There is nothing that terrifies the Church more than female empowerment. That is why the Archdiocese of Chicago protested in 2000 when controversial priest Fr. Michael Pfleger led his church in a campaign to buy prostitutes' time as a means of educating them about opportunities for counseling and job training. That is why the Church continues without any coherent rationale to oppose the ordination of women: the idea of allowing females to preach the Word on their own behalf and to serve as community leaders terrifies those who perceive a threat to their own oppressive stranglehold on religious power.
And that is why the old men in the Vatican felt the need to censure the "radical feminist" American nuns who see the message of Christ as one of empowerment of the disadvantaged and social justice instead of patriarchy. The document chastised the nuns for focusing too much on helping poor people, when God would really have them fret more about the threat that same-sex couples who love each other being able to marry poses to the American moral order.
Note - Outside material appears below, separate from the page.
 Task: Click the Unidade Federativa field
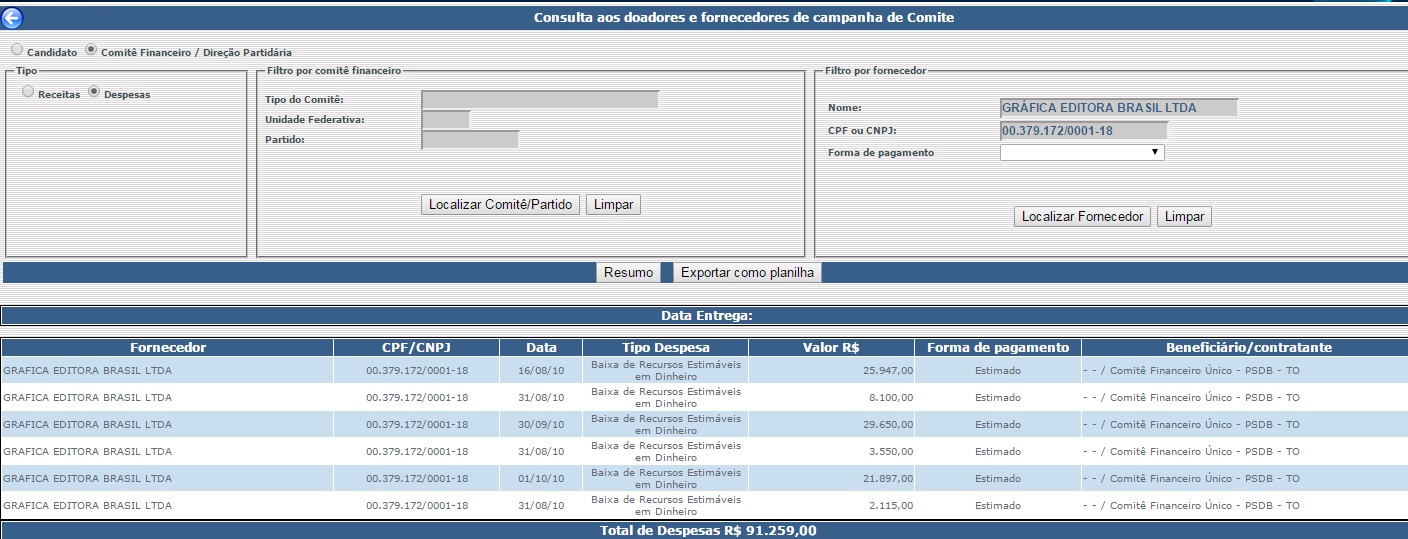pyautogui.click(x=446, y=119)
It is no coincidence that the misogyny of senior Church officials is frequently connected in strange ways with the most disturbing of Church secrets. Like in 2010, at the height of the second wave of the child abuse scandal, when the Vatican officially decreed that the ordination of women was a sin as grave as sex with children.
Like a few weeks ago, when a school in Arizona run by the Society of St. Pius X forfeited the state championship baseball game because their opponent's roster contained a talented girl. That whole incident threw the spotlight on the friendly hand that the Church has extended of late to the schismatic Society, known for its virulent anti-Semitism. Its most famous member is Bishop Richard Williamson, whose excommunication was lifted in 2008, and who is best known for denying the Holocaust on Swedish television.
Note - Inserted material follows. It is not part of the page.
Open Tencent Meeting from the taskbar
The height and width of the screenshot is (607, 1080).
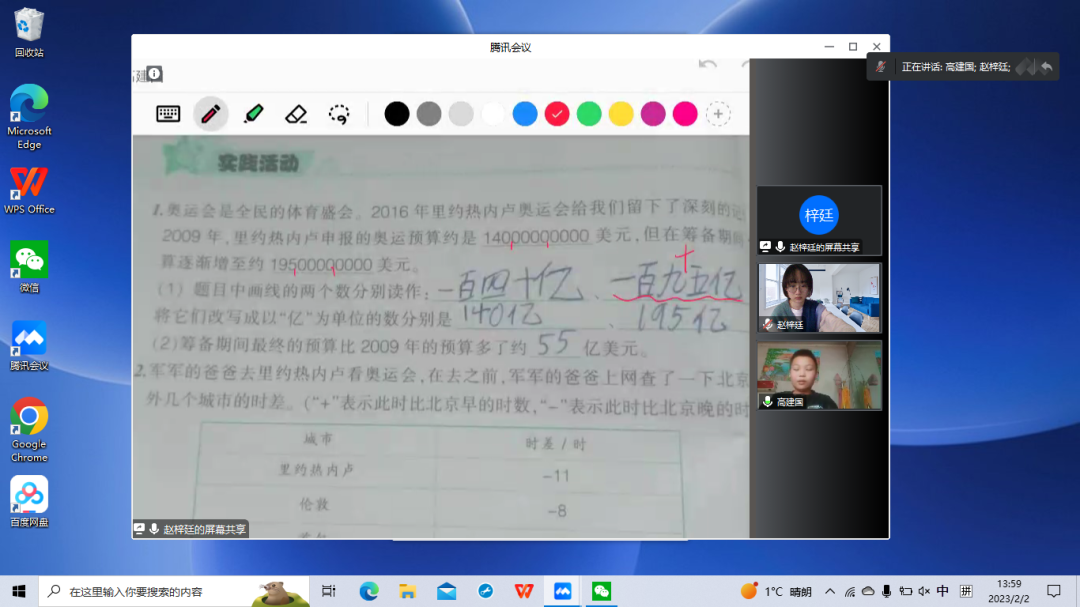(x=563, y=591)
Like in 2009, when the Church excommunicated the doctor and mother of a 9-year old Brazilian girl who was raped and impregnated with twins by her father because they performed and facilitated the abortion that saved her life. The Church decided that the rapist, on the other hand, could remain in the Church, because in the words of the girl's archbishop, "the abortion, the elimination of an innocent life, was more serious" than the rape of a child. The twisted logic required to see Holocaust deniers and child rapists as more deserving of communion with the Church than a compassionate doctor willing to do what it took to save a girl's life is both deplorable and all too common in the official machinations of the Church today.
The reason why these connections are not coincidental is that the empowerment of women has always been perceived by Church authorities as a threat to their power, much like the revelation of the dark secrets behind the Vatican façade. Instead of welcoming change and accountability, the Church prefers to pile crime upon crime and abuse upon abuse in a truly gut-wrenching vicious cycle.
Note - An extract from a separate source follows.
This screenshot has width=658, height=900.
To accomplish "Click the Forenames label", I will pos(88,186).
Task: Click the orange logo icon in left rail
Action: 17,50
It is a serious problem, and it has been ever since the days of the church fathers, like Doctor of the Church St. Albertus Mangus, who once cautioned that "one must be on one's guard with every woman, as if she were a poisonous snake and the horned devil." It is not a matter of a few bad apples. For nearly the whole of its history, the Church has been a foundationally misogynist institution.
And such a problem thus requires a foundational change. Something has to go. Eventually, I think it is inevitable that the faithful will decide that the Church's medieval attitude towards women has no place in our modern, advanced society. Let's hope that day is sooner rather than later.